## WHAT THE EXERCISE ASKS
Return, without anything added, the lines from the one containing "Toyota Clutch Replacement (64, 1739)" through the end of the entries below, exactly as written.

===

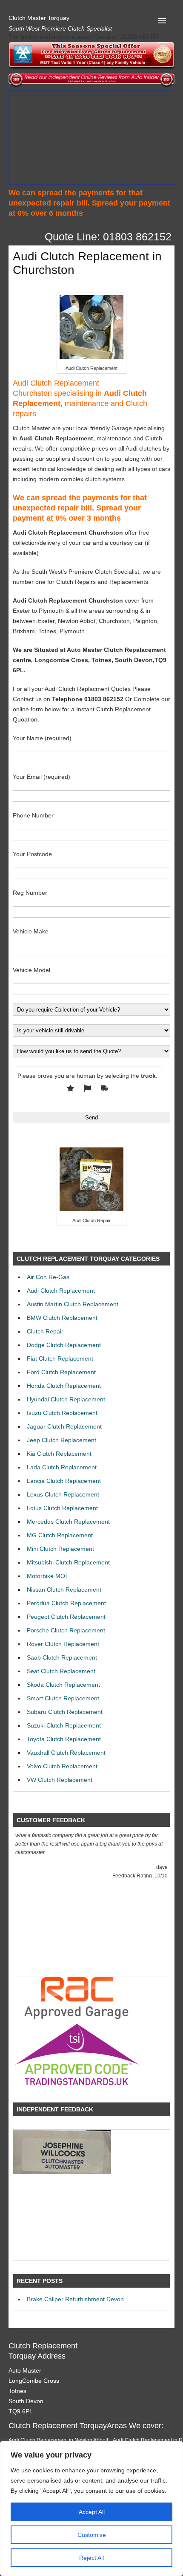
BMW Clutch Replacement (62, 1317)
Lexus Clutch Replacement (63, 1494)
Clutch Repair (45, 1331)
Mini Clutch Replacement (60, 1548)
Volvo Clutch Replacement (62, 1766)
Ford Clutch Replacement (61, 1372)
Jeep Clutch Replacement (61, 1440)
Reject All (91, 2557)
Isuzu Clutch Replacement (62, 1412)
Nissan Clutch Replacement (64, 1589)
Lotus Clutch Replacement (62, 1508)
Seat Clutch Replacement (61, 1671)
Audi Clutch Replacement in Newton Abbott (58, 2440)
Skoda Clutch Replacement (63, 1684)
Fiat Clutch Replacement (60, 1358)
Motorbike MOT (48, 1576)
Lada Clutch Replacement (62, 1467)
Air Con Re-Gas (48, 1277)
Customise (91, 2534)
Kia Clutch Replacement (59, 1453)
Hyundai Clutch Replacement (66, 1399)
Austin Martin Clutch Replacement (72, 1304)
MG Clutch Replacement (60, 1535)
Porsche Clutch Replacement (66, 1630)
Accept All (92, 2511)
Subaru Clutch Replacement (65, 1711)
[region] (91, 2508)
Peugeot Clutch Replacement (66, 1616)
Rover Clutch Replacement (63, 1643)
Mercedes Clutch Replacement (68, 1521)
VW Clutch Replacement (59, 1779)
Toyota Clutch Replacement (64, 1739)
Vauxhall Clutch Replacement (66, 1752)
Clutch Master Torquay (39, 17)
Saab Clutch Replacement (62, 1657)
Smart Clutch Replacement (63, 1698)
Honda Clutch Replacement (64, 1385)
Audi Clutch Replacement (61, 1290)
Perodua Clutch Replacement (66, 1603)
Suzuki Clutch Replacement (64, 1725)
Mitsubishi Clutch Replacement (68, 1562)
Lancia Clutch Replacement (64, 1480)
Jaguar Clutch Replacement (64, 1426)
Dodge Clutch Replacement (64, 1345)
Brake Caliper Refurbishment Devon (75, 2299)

===

## SOLUTION TO THIS TASK
Toyota Clutch Replacement (64, 1739)
Vauxhall Clutch Replacement (66, 1752)
Clutch Master Torquay (39, 17)
Saab Clutch Replacement (62, 1657)
Smart Clutch Replacement (63, 1698)
Honda Clutch Replacement (64, 1385)
Audi Clutch Replacement (61, 1290)
Perodua Clutch Replacement (66, 1603)
Suzuki Clutch Replacement (64, 1725)
Mitsubishi Clutch Replacement (68, 1562)
Lancia Clutch Replacement (64, 1480)
Jaguar Clutch Replacement (64, 1426)
Dodge Clutch Replacement (64, 1345)
Brake Caliper Refurbishment Devon (75, 2299)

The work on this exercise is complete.